• WHAT TO WORK ON: Write out the lines below, from the line containing "Screen dimensions: 815x516" through the line containing "Click the flensburg search query field", with both of those lines included and nothing else added.

• THE RECORDS:
(begin)
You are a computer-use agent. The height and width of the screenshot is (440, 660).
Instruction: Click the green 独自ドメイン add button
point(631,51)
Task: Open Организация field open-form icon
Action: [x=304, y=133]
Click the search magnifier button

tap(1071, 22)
(end)
(begin)
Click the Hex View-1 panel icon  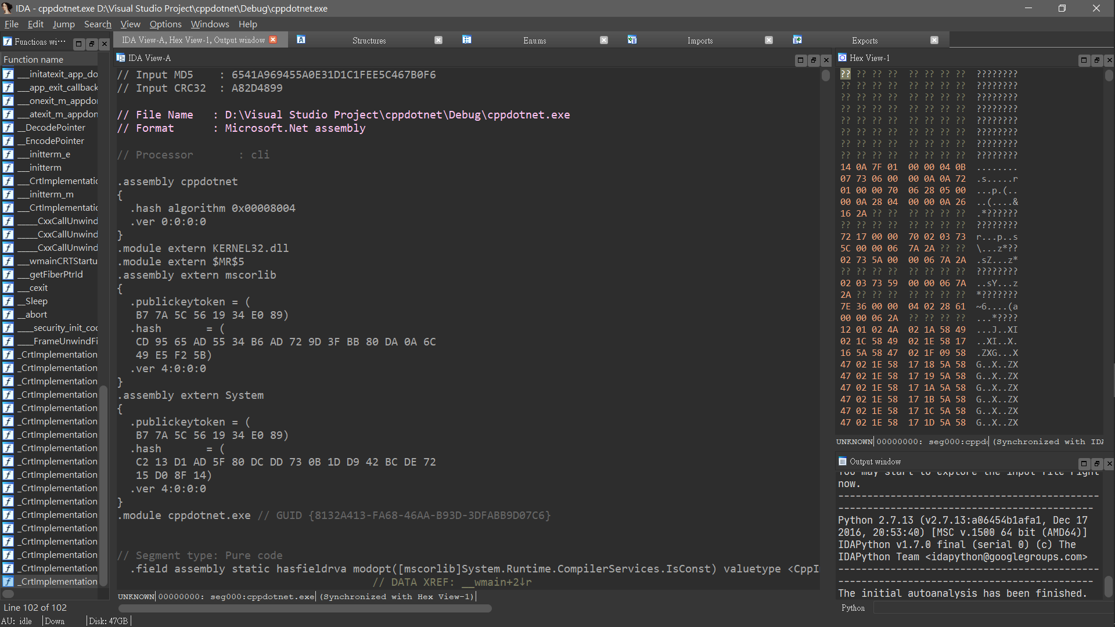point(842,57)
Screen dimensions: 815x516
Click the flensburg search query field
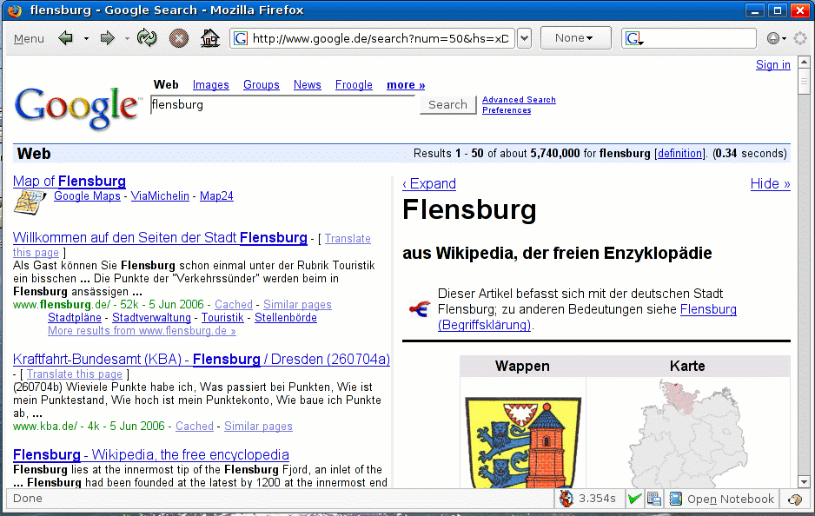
(end)
• SOLUTION TO THIS TASK:
Screen dimensions: 815x516
Click the flensburg search query field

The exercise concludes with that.